6. The method for producing a transparent plate framed according to claim 1, 2, 3, 4 or 5, further characterized in that the transparent plate has a curved shape and portions of the frame are pushed so that each value obtained by subtracting a value The constant of a projection distance in each portion of the frame opposing the corresponding peripheral portion of the transparent plate is made according to a distance between a surface formed by each cord corresponding to each arch in a peripheral portion of the plate. transparent and each corresponding portion of the transparent plate.

7. The method for producing a transparent framed plate according to claim 1, 2, 3, 4, 5 or 6, further characterized in that the transparent plate has a curved shape, and a concave surface of the curved shape is directed at opposition to the framework.

8. The method for producing a transparent framed plate according to claim 1, 2, 3, 4, 5, 6 or 7, further characterized in that a preliminary connection is carried out by pressing the projected frame to a surface of the plate transparent, and a primary union of the frame to the transparent plate is carried out by pressing the frame preliminarily attached to the transparent plate.

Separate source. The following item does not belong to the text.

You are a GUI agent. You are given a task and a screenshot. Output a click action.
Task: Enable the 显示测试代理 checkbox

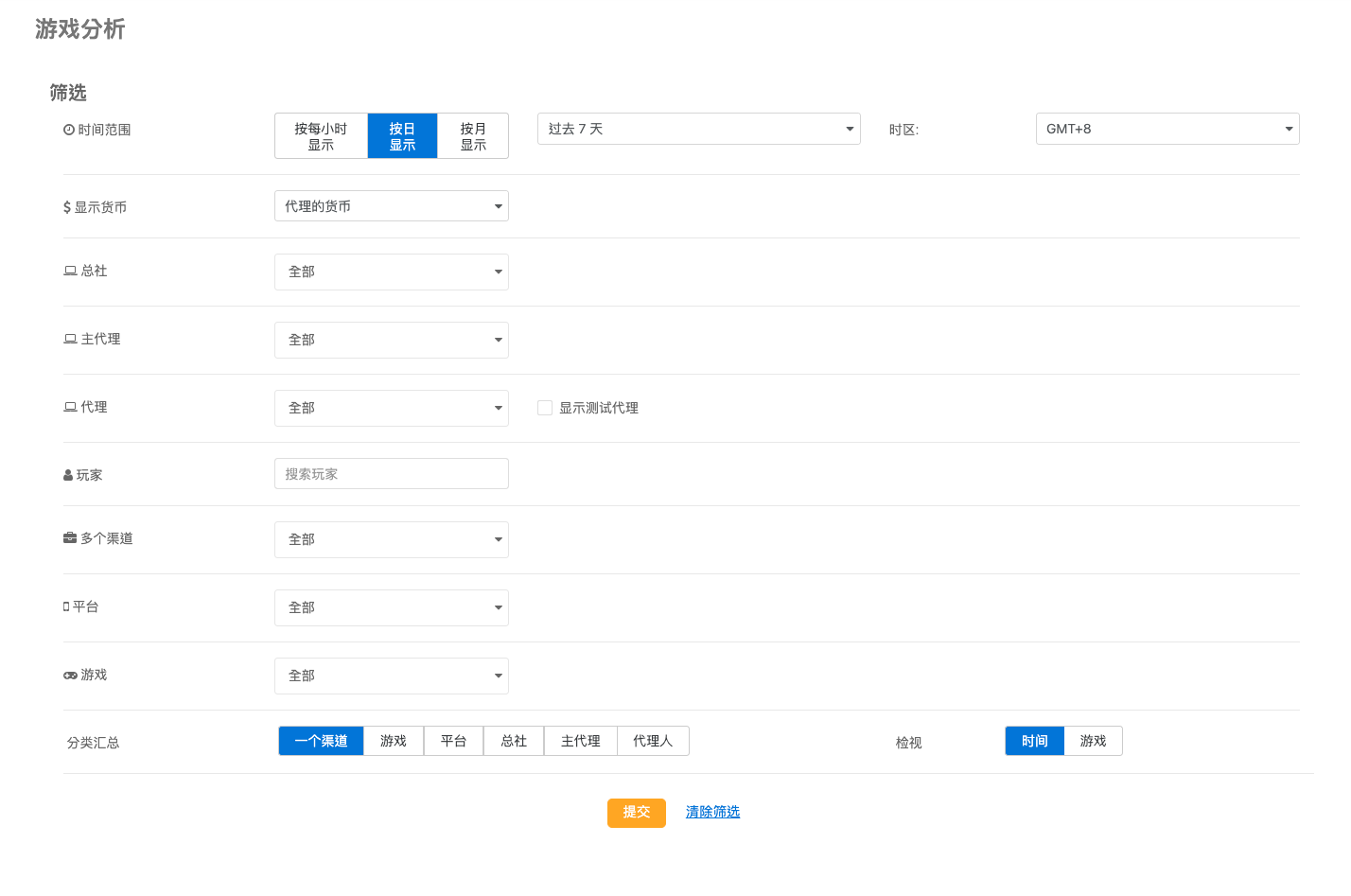(545, 408)
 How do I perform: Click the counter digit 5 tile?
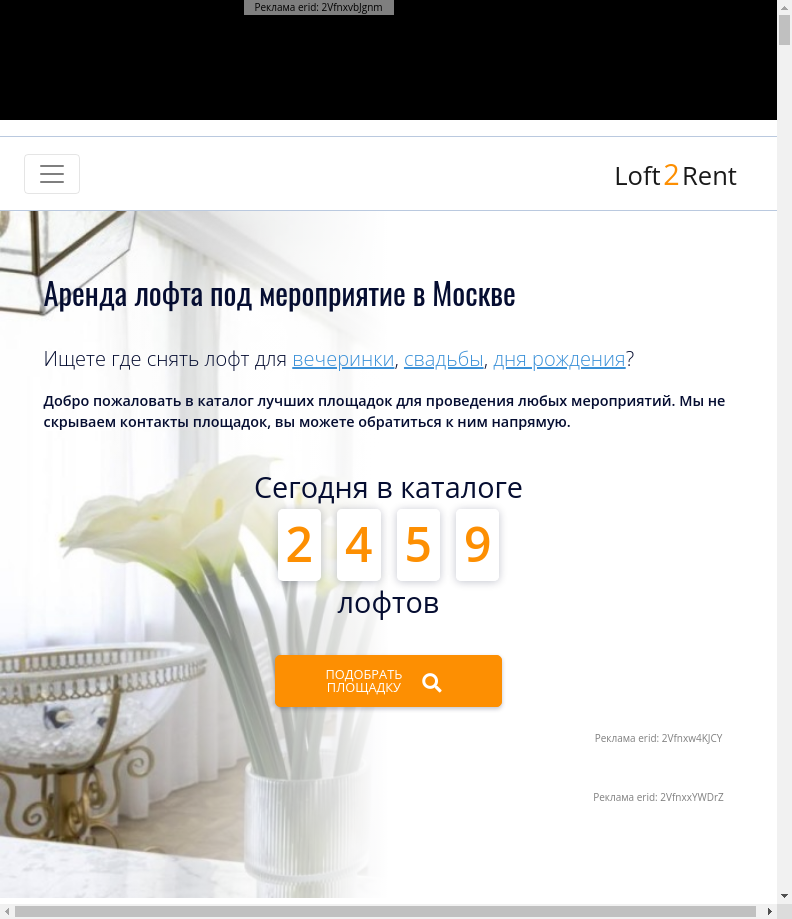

9. An apparatus comprising a mold for a framed transparent plate, which has a cavity space having a shape substantially corresponding to the shape of a frame that will be attached to a peripheral portion of a surface of a transparent plate of a framed transparent plate, and in which a resinous material is injected to form the frame, the apparatus used to produce a framed transparent plate is further characterized in that a large number of push pins are disposed at predetermined intervals along a direction continuous of the frame to be projected and retracted with respect to mold separation surfaces, wherein the push pins are arranged in such a way as to press the frame towards the transparent plate when the mold is opened so that the transparent plate is opposite the frame , and because the projection length of each of the push pins can be selected.

10. - The apparatus according to claim 9, further characterized in that the projection length of each of the push pins can be selected depending on a curved shape of the peripheral portion of the transparent plate.

11. The apparatus according to claim 9 or 10, which further comprises a transparent plate transfer / holding device that opposes the transparent plate to the frame in an open mold state.